Um dos exemplos disso foi a decisão de ignorar a edição de muitas MPs e exigir que o governo apresentasse projeto de lei para obrigar o início da tramitação na Câmara (sem comissão mista). Era mais fácil compor com Rodrigo Pacheco no Senado do que com Lira na Câmara, a ponto de Lula ceder cargos importantes no Executivo ao deputado (Caixa e Ministério do Esporte).
A partir de fevereiro deste ano, esperava-se uma relação mais confortável para o governo com a eleição de Hugo Motta à presidência da Câmara, justamente porque ele era visto como uma figura acessível, diplomática e parceira.
Motta ascendeu e Lira foi para os bastidores, movimentação que gerava preocupação da base aliada por entender que se o ex-presidente não fosse integrado ao governo (até com ministério só para ele), passaria fácil para a oposição.
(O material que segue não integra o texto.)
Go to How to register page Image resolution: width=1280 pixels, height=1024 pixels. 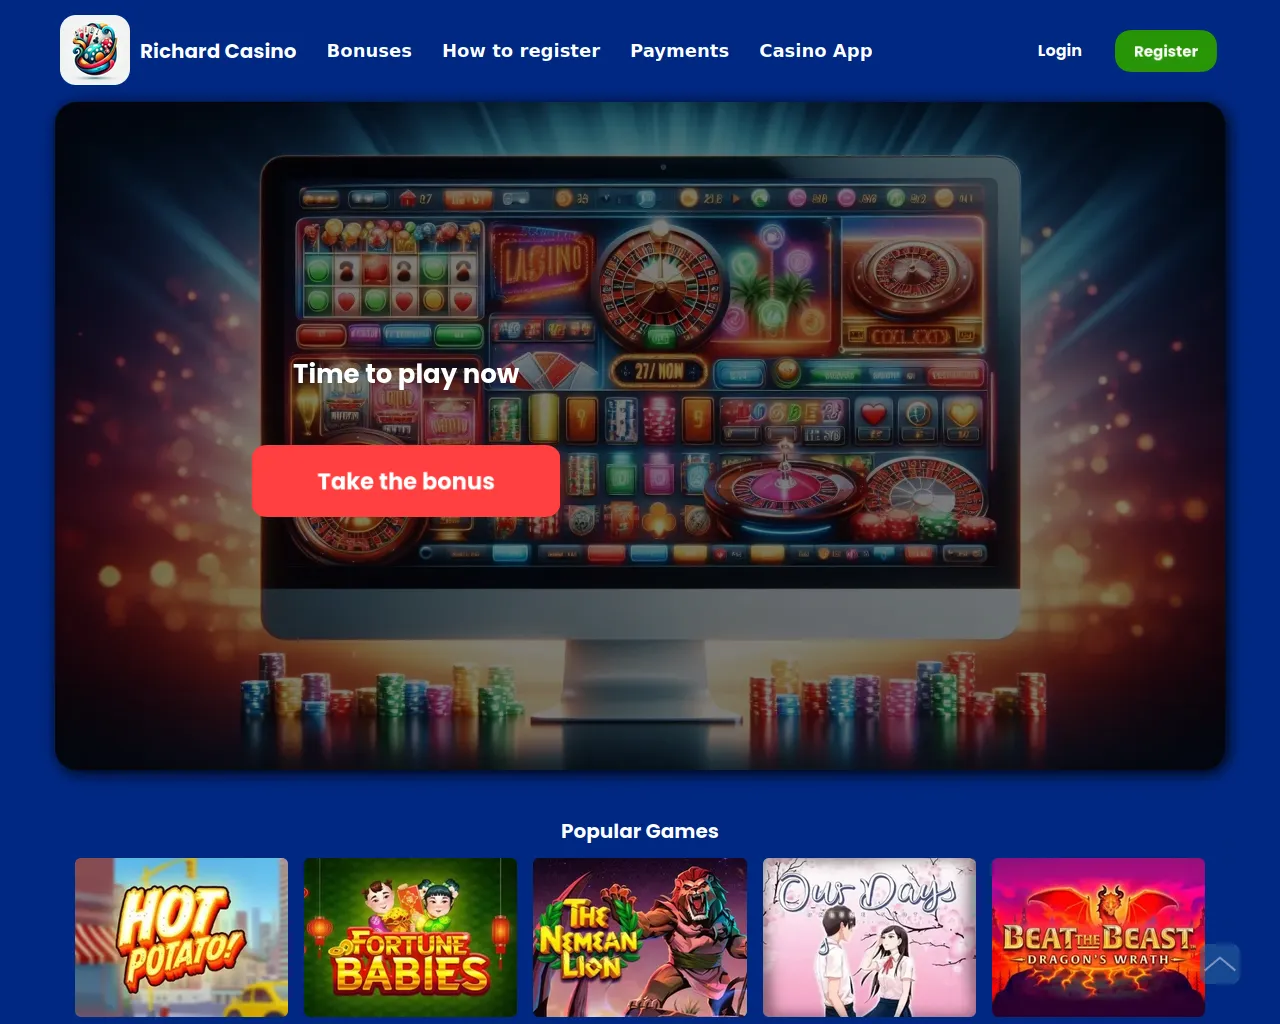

Com a crise do IOF, o governo viu em Lira a ponte para influenciar Motta, o que empoderou o relator do principal projeto do ano de Lula (o PL 1087/25, da isenção do IR) e deu a ele credencial para mandar, publicamente, que os dois lados dessem “um passo para trás”. Como o Executivo não pode contar com o padrinho político de Motta (o senador Ciro Nogueira), Lira virou um canal confiável do Palácio do Planalto com o seu sucessor.
Em poucos meses, o deputado alagoano se transformou de aliado ocasional para “salvação da lavoura”.